While the legal basis for detaining Hassoun is crystal clear, Judge Elizabeth A. Wolford, an Obama appointee, decided that the convicted conspirator couldn’t possibly be a threat.
“If he really is the person that is depicted in the FBI director’s letter, the concept that the government just wants to send him to some other country and let him on the loose,” Judge Wolford argued. “It doesn’t hold together.”
That would be a better argument if her own boss hadn’t freed Taliban leaders and countless other Gitmo detainees, despite the risk they posed, because he wanted to close Gitmo.
Wolford isn’t that stupid. No one involved in the criminal justice system could be.
The FBI and other national security agencies frequently know a lot about an Islamic terrorist’s activities that they can’t bring into court or that would successfully lead to a conviction.
Jose Padilla, the terrorist Hassoun recruited, was accused of trying to assemble a dirty bomb, but the evidence could never be brought into court because it was taken from an Al Qaeda senior lieutenant through an interrogation process that isn’t legal in the United States.
Jailhouse informants have even suggested that Hassoun may still be up to his old tricks.

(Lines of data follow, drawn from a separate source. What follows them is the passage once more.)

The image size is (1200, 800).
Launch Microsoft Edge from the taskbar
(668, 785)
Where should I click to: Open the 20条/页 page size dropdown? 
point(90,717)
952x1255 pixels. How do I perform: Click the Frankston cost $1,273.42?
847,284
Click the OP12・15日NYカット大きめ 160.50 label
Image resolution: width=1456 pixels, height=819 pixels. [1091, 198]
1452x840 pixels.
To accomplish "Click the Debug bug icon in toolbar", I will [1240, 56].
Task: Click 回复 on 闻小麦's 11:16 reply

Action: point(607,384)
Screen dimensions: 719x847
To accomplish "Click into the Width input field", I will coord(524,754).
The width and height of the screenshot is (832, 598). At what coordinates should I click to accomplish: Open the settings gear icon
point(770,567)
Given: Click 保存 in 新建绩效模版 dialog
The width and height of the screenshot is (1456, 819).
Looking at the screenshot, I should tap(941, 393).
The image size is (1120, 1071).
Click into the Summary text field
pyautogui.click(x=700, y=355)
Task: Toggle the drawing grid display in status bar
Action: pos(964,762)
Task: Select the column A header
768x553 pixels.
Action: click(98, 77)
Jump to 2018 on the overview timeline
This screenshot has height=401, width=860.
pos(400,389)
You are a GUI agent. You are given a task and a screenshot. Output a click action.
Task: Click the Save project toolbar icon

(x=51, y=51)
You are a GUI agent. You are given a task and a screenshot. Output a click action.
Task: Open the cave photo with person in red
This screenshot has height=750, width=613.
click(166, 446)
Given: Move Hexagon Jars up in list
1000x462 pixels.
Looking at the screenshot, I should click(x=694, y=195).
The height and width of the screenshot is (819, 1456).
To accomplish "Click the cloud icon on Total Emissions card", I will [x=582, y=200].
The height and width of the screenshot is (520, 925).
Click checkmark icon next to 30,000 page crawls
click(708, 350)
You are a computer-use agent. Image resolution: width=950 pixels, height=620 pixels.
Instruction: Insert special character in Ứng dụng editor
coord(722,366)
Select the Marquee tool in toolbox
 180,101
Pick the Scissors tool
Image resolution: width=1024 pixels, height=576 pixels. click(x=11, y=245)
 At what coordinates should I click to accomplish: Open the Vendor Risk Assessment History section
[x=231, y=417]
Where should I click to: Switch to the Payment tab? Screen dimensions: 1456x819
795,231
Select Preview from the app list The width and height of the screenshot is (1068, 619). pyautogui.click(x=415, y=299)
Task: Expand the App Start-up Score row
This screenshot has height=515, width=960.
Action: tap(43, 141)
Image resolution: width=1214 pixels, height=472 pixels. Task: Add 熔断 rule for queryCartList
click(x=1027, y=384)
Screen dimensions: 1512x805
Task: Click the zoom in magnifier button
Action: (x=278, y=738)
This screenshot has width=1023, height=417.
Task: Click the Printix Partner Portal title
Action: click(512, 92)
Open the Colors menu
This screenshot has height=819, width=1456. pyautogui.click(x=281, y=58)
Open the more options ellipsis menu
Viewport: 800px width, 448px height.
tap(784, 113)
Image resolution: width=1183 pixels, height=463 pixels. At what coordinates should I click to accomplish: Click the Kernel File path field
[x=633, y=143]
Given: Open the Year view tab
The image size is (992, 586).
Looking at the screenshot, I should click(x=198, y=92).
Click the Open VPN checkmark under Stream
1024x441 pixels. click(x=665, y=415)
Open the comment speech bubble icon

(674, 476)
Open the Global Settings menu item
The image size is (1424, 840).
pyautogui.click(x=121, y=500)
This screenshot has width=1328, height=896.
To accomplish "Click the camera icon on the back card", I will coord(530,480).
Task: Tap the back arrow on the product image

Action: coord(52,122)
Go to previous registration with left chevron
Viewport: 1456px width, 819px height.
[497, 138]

But the Obama judge chose to dismiss their statements as hearsay and to order ICE to release the convicted terror supporter by Thursday, while censoring the location where he will live in Florida to protect Hassoun from the American people, insisting that he poses no threat.
To Judge Wolford, Hassoun isn’t a threat to Americans, but Americans are a threat to him.
“The Court also is not persuaded that Petitioner’s criminal convictions show that there is a risk of irreparable harm,” Wolford’s decision sneers. “The underlying conduct that served as the basis for those convictions ended almost twenty years ago.”
To whatever extent it ended, it did so because Hassoun was locked away behind bars. Now that will no longer be the case. The Lebanese immigrant spent much of his life as a free man in this country engaged in the promotion and support of Islamic terrorism. From his ties to the Islamic Group to his role in distributing Jihadist magazines and then his enthusiasm for Al Qaeda, his record has been consistent. Just as consistent as Obama’s record in enabling terrorism.
Wolford’s decision is yet another gift to Islamic terrorists from its biggest political backer.